Water & Music’s Cherie Hu says Web3 and AI will revolutionize creativity: The Agenda

by Jeremy

Curiosity might need killed the cat, however for musicians, it’s typically the launchpad of creativity and innovation. 2023 noticed the speedy development of OpenAI’s highly effective ChatGPT synthetic intelligence device, and applied sciences like Midjourney and Dall-E have supplied content material creators the flexibility to actually change into a one-man band — or a one-person manufacturing studio.

Retaining tempo with the speedy evolution of expertise and its affect on related industries generally is a problem for the common busy particular person, and one of many objectives of Water & Music is to supply a extra research-backed strategy for music trade professionals to examine, focus on and experiment with new applied sciences.

On Episode 19 of The Agenda podcast, hosts Ray Salmond and Jonathan DeYoung communicate with Cherie Hu, the founding father of Water & Music — “an impartial e-newsletter and analysis neighborhood on a mission to make the music trade extra progressive, cooperative, and clear.”

Change is inevitable

When requested about what’s new within the music trade, Hu acknowledged that “the outdated music enterprise very a lot was pushed by a small group of gatekeepers,” and she or he prompt that the pandemic, new expertise and maybe even among the ideology that backs the Web3 motion would ultimately change this established order.

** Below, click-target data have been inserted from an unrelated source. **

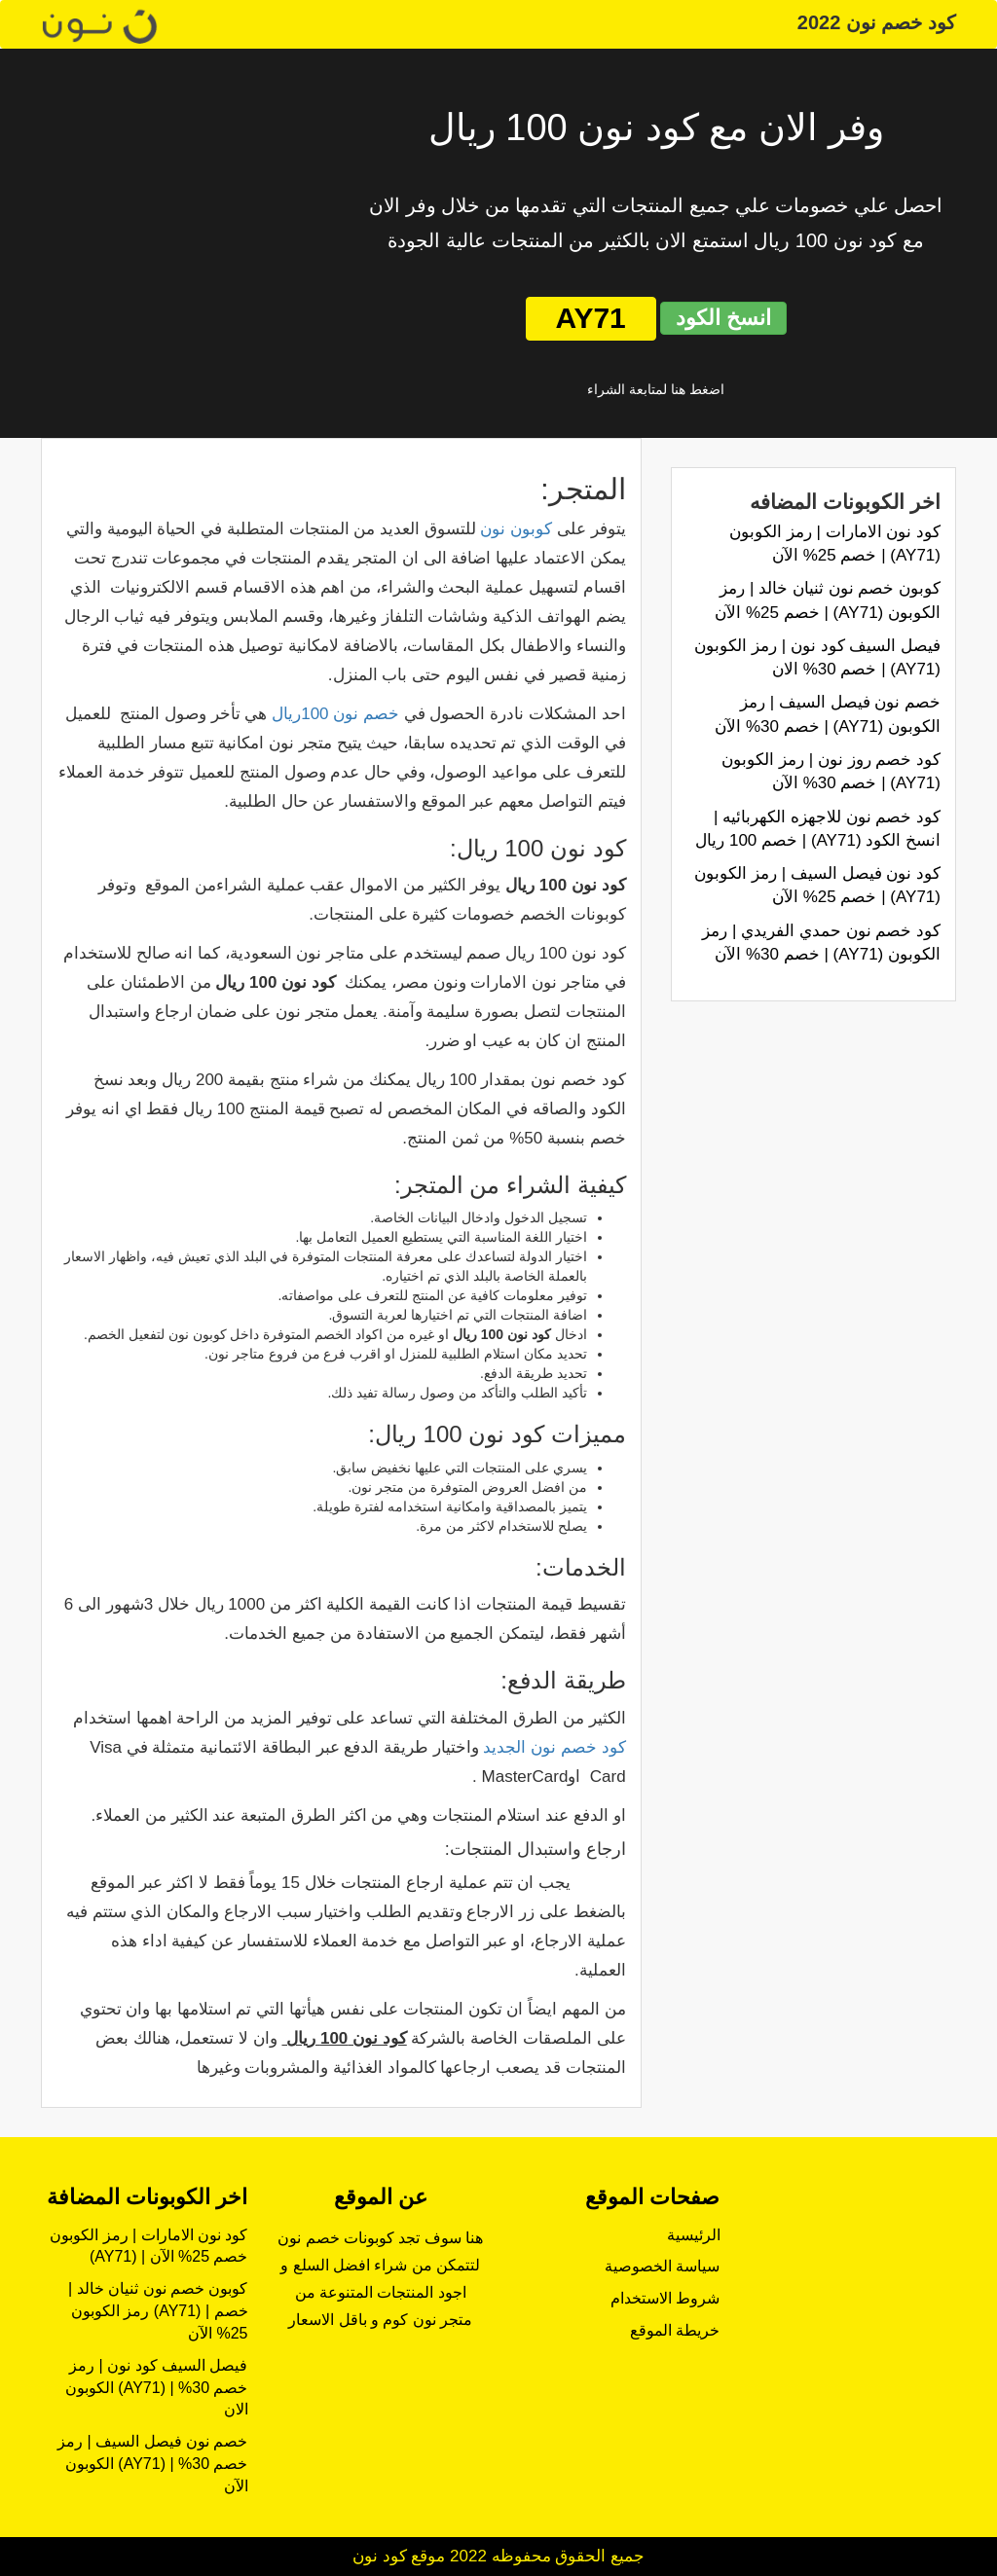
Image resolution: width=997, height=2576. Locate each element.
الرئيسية (693, 2235)
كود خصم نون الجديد (554, 1747)
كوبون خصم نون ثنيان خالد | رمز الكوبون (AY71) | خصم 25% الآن (157, 2310)
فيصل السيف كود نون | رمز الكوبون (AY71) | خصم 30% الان (156, 2387)
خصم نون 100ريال (335, 714)
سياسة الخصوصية (662, 2266)
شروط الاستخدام (665, 2298)
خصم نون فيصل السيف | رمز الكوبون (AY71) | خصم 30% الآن (152, 2463)
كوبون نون (516, 529)
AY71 (591, 318)
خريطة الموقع (675, 2330)
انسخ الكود (723, 318)
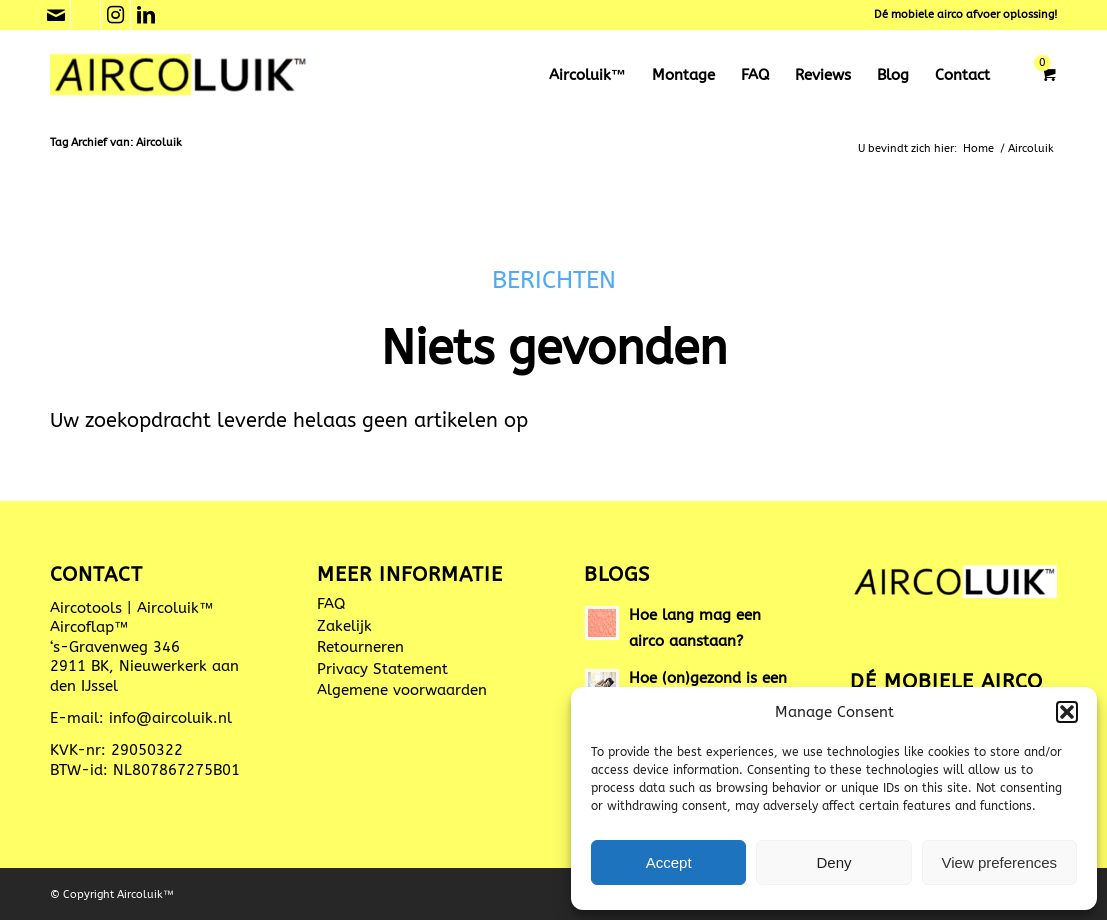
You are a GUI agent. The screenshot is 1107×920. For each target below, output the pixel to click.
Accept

“The pandemic, I feel, woke lots of people up,” Hu stated. “I feel it inspired folks to change into much more proactive about talking out about and advocating for modifications that they wished to see.” She added:

“Numerous essentially the most important, like deeply important, conversations I’ve heard about streaming have come within the final three years simply because, as a result of pandemic, artists had been put ready the place they needed to basically rely solely on digital sources of earnings to make ends meet with out touring. After which they take a look at their streaming checks and are like, ‘That is that is nothing. I can’t dwell off of this.’ And so, there have been much more productive conversations round various fashions to monetizing music in a digital context. Web3, after all, has performed an enormous, enormous position on this.”

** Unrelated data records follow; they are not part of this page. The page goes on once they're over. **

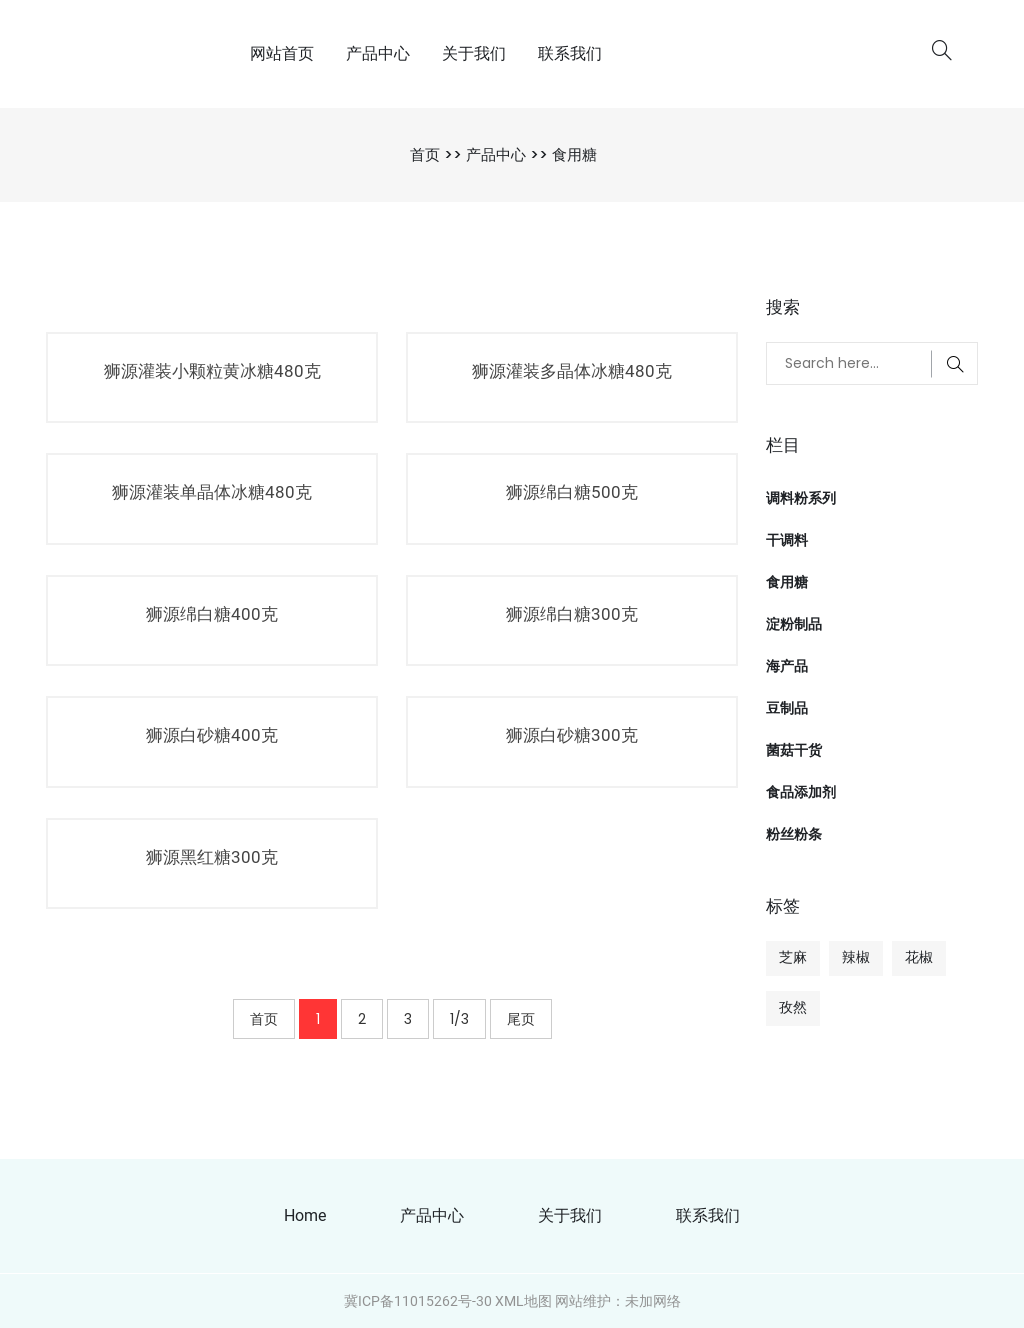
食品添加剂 (801, 792)
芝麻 (793, 957)
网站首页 (282, 53)
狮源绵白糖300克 (572, 614)
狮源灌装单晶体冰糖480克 (212, 492)
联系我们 (570, 53)
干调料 (787, 540)
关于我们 (474, 53)
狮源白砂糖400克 (212, 735)
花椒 (919, 957)
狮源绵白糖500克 (572, 492)
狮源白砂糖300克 (572, 735)
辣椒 (856, 957)
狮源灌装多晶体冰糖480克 (572, 371)
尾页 (521, 1019)
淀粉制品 (794, 624)
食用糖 (574, 154)
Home (305, 1216)
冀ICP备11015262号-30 (418, 1301)
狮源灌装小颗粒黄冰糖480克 (212, 371)
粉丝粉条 (794, 834)
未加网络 (653, 1301)
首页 (425, 154)
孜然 (793, 1007)
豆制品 (787, 708)
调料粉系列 (801, 498)
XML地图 (523, 1301)
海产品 (787, 666)
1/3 (459, 1019)
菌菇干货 (794, 750)
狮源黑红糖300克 (212, 857)
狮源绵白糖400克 (212, 614)
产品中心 (378, 53)
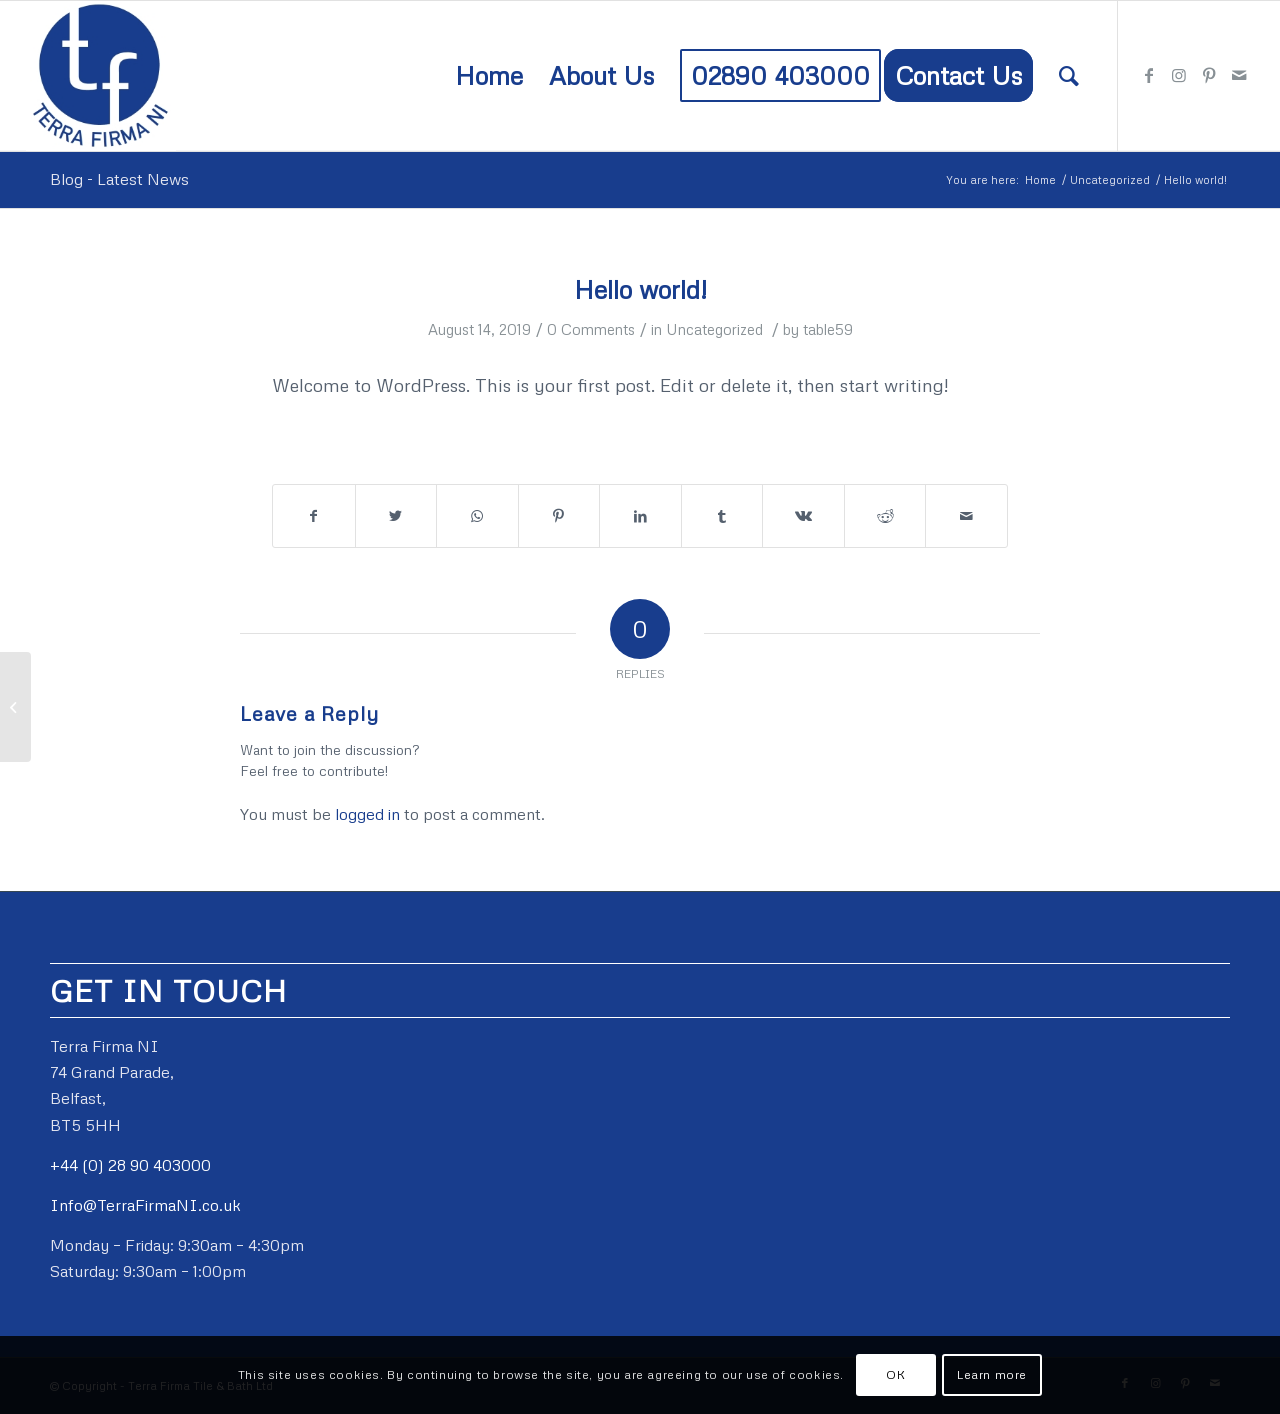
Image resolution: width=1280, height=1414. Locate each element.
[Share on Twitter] (396, 516)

Traditionally, breaking into the music trade meant artists both wanted to know the suitable folks to get picked up or be capable of fund their endeavors in a manner that created sufficient ripples to seize a wider viewers. Hu believes that inside the conventional music trade, “numerous these mechanisms haven’t actually modified for just like the final 10, 20, even 30 years,” however she additionally acknowledges that new applied sciences have opened up new strategies for creators to utterly circumvent the standard path to success.

Hu stated:

“The way in which that tradition is transferring, particularly in the event you take a look at apps like TikTok and the affect that ecosystem has on music tradition and what music, what songs get huge, it simply strikes so shortly. The unlucky a part of the music trade is that the financing aspect has not caught as much as it.”

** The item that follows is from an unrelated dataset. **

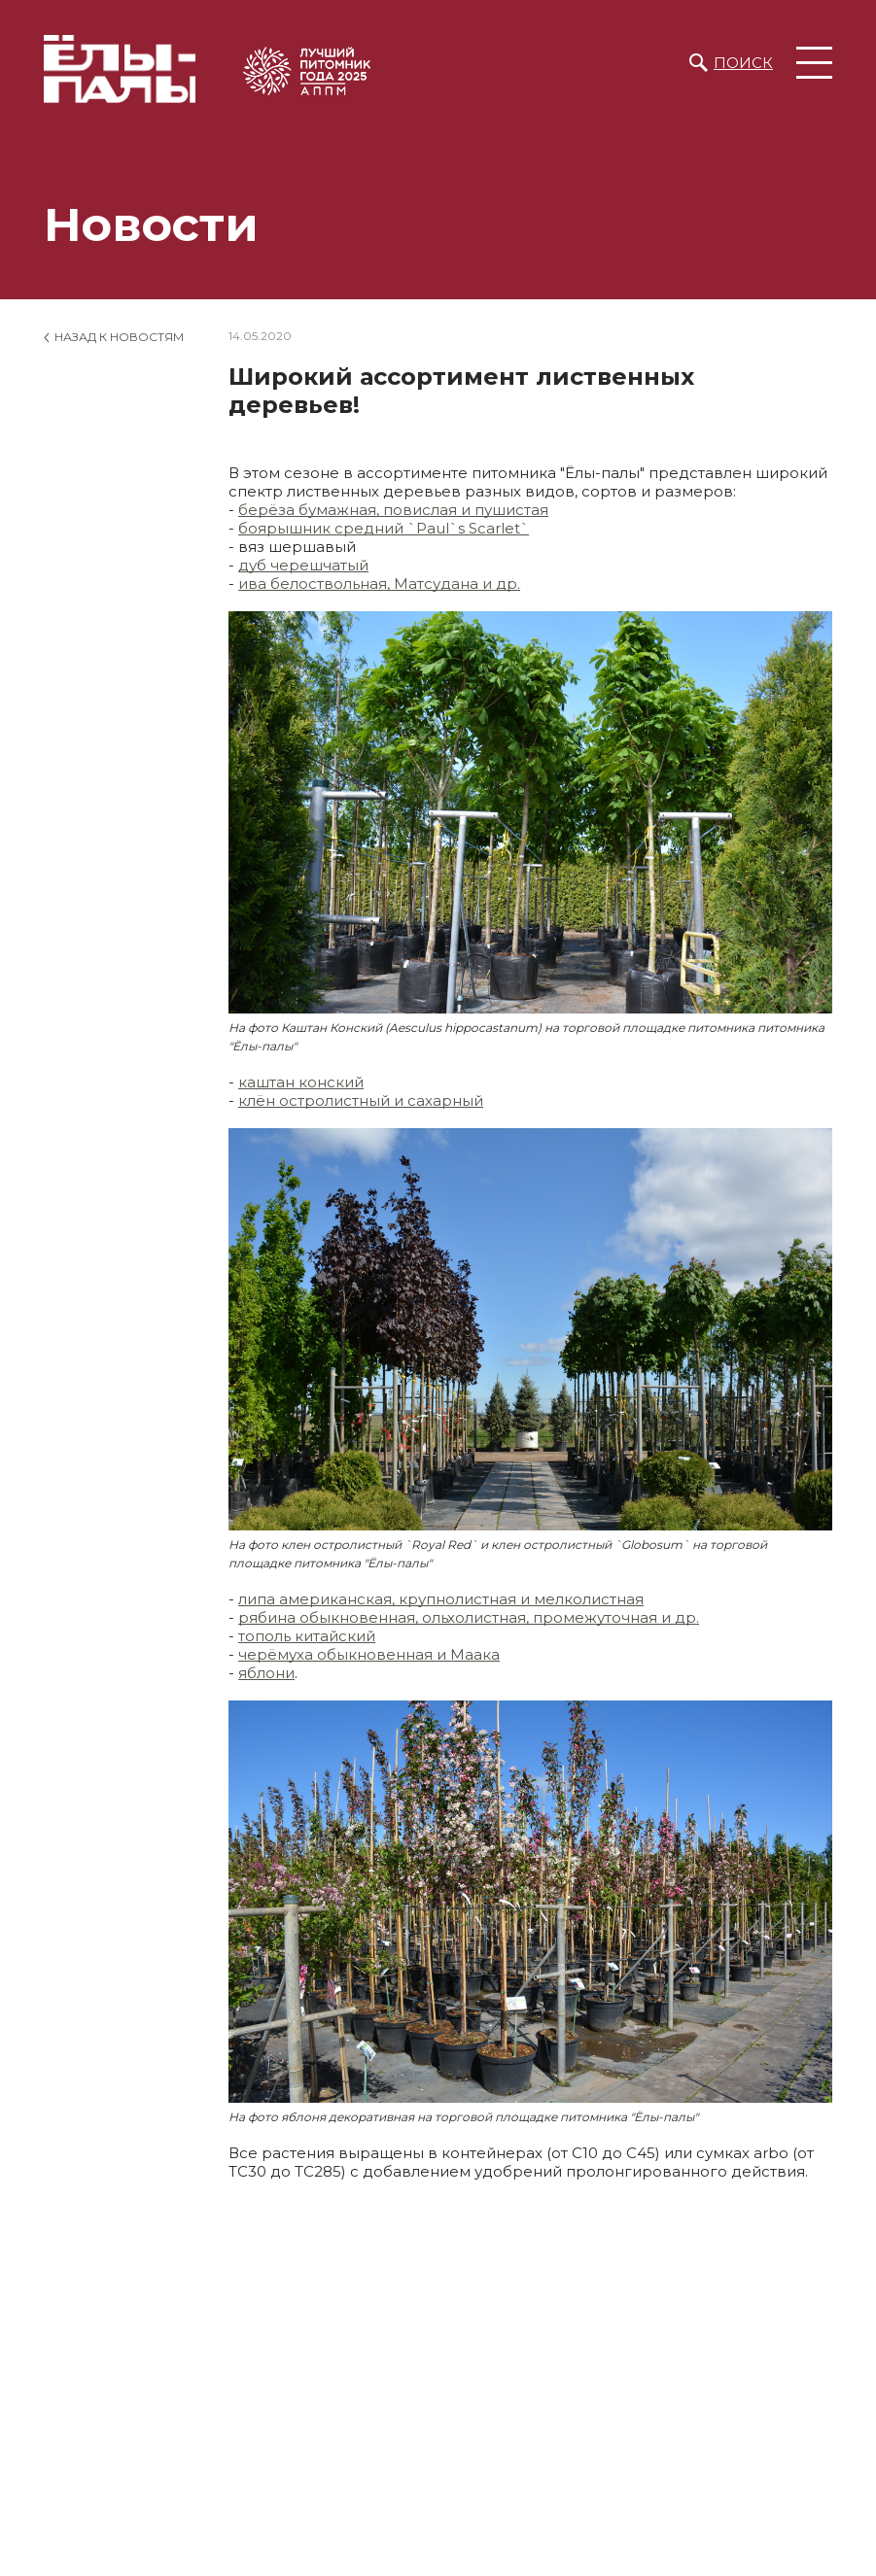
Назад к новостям (119, 336)
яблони (266, 1673)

Based on Hu, Water & Music aspires to take a extra analytical strategy to how the music enterprise is evolving and being impacted by rising applied sciences.

“So once we take into consideration the brand new music enterprise, we undoubtedly deal with new applied sciences that allow folks to take part within the music trade. , whether or not it’s creating music, advertising music, constructing communities round it, monetizing it in completely new methods. We’re eager about that whole stack.”